Awarded by the Holy See
- Type: Papal order of knighthood
- Established: 17 June 1847; 179 years ago
- Religious affiliation: Catholic
- Motto: Virtuti et Merito (Latin); For Virtue and Merit (English);
- Status: Currently constituted
- First head: Pope Pius IV
- Sovereign: Pope Leo XIV
- Classes: Knight/Dame with the Collar (GCCPO); Knight/Dame Grand Cross (GCPO); Knight/Dame Commander with Star (KC*PO/DC*PO); Knight/Dame Commander (KCPO/DCPO); Knight/Dame (KPO/DPO);

Precedence
- Next (higher): Order of the Golden Spur
- Next (lower): Order of St. Gregory the Great

= Order of Pope Pius IX =

Papal Order of Knighthood of the Holy See

The Order of Pope Pius IX (Ordine di Pio IX), also referred as the Pian Order (Ordine Piano, /it/), is a papal order of knighthood originally founded by Pope Pius IV in 1560. It is the highest honor currently conferred by the Holy See (two higher honors, the Supreme Order of Christ and the Order of the Golden Spur, are dormant). The awarding of the order fell into disuse and was re-instituted by Pope Pius IX as a continuation on 17 June 1847.

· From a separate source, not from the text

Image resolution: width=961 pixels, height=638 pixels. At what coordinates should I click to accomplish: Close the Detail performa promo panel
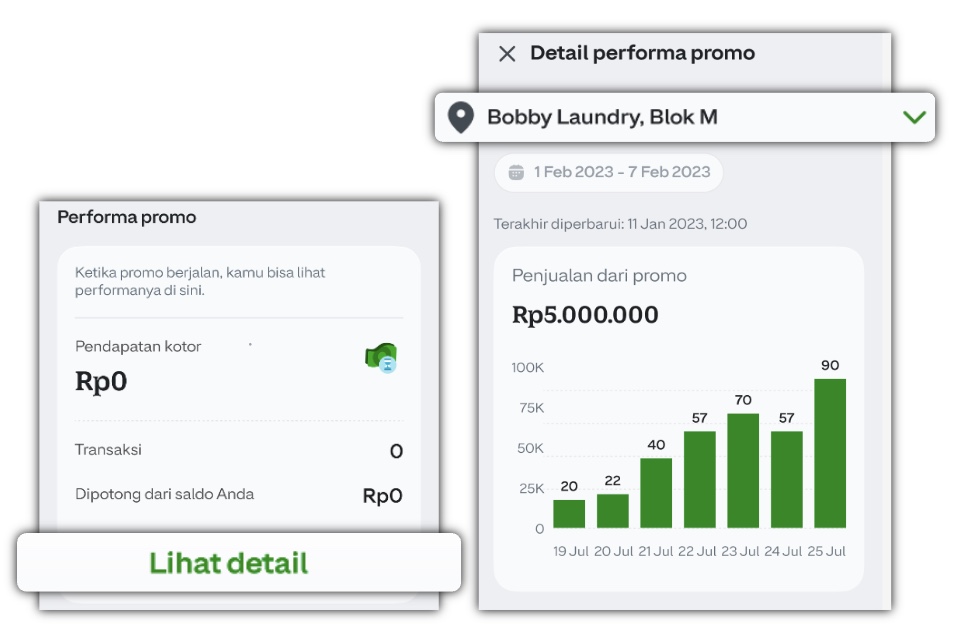tap(507, 54)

The highest rank awarded by the Pope is the Collar of the Order, usually to Catholic heads of state on the occasion of official visits to the Holy See. The Grand Cross is the highest Papal award given to lay men and women, ordinarily given to resident Ambassadors accredited to the Holy See after two years in post and rarely to exceptional Catholics in the wider world for particular services, mainly in the international field and for outstanding deeds for Church and society.

The rank of Knight is almost never awarded. When it is, it is given in recognition of high-profile services rendered to the Holy See or directly to the person of the Pontiff, by Catholic faithful of distinguished status, almost always belonging to ancient European noble families.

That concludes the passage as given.